Much papal news in and outside of the mainstream media today, much stemming from Francis’s announcement on annulments, more assessing his strategies and successes on curial reform, and some on his call over the weekend for Catholics in Europe to extend the welcome to migrants and refugees.

On annulments: Emma Green at The Atlantic says the new policy is the first tremor signaling the big shakeups to come, while David Gibson, writing at NCR, takes a closer look at the streamlining of procedures and questions what effect the changes will have in the United States, “where about half of all annulments are granted even though American Catholics are just 6 percent of the global church.” And at Crux, Inés San Martín goes a little bit deeper into the details. Now might also be a good time to view (or review) our Commonweal Reading List on the state of Catholic marriage, updated to reflect new developments.

At The New Yorker, Alexander Stille assesses Francis’s chances of making changes to the Curia, given how for “the most part he must work with the singular community that he inherited.” “I got a glimpse of how difficult that might be,” Stilles writes

when I attended a gathering of high-level Vatican officials in Rome earlier this year and overheard a cardinal talking about how L’Espresso, an Italian news magazine, would soon be publishing a damaging exposé of the free-spending ways of Cardinal George Pell, the Australian whom Francis brought in to clean up the Vatican’s finances. The article was based on leaked documents, and the cardinal was clearly pleased with its imminent publication. “When Francis came in, the attitude was that everything that the Italians did was bad and corrupt—now it is a little more complicated,” he said. He felt that it was important to settle accounts with those he viewed as “pseudo-reformers.”

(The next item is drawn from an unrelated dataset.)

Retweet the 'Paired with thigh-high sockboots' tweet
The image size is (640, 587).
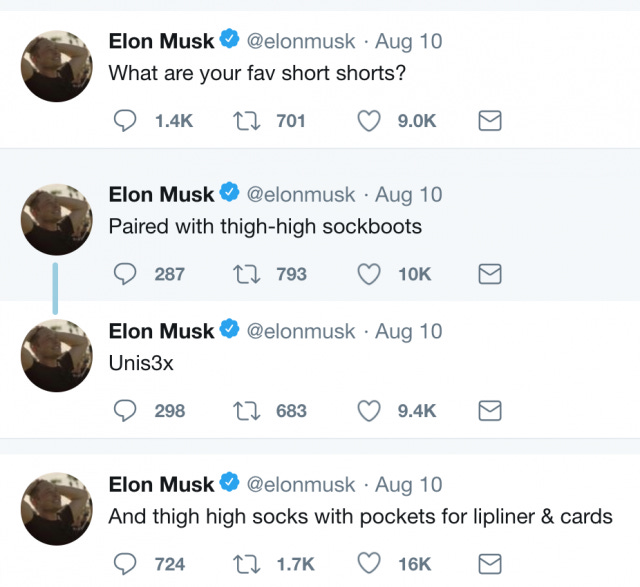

Paul Vallely, at New York Magazine, writes on what he sees as the pope’s “wily political strategy,” one built on alliance-building, openness to confrontation, and planning: “The pope’s friends describe him as a ‘chess player’ whose ‘every step has been thought out.’”

The Washington Post reports that Hungary’s Bishop Laszlo Kiss-Rigo is not on board with Francis’s call this weekend for Europe’s Catholics to open their churches, monasteries, and homes as sanctuaries for those seeking refuge. “They’re not refugees,” Rigo said, quoted in the Post. “This is an invasion. They come here with cries of ‘Allahu Akbar.’ They want to take over.” The Vatican itself is taking in two refugee families, now giving it the ability, according to The Guardian, to respond to Matteo Salvini of Italy’s Northern League, “who in a radio interview once sarcastically asked how many migrants were living in Vatican City.”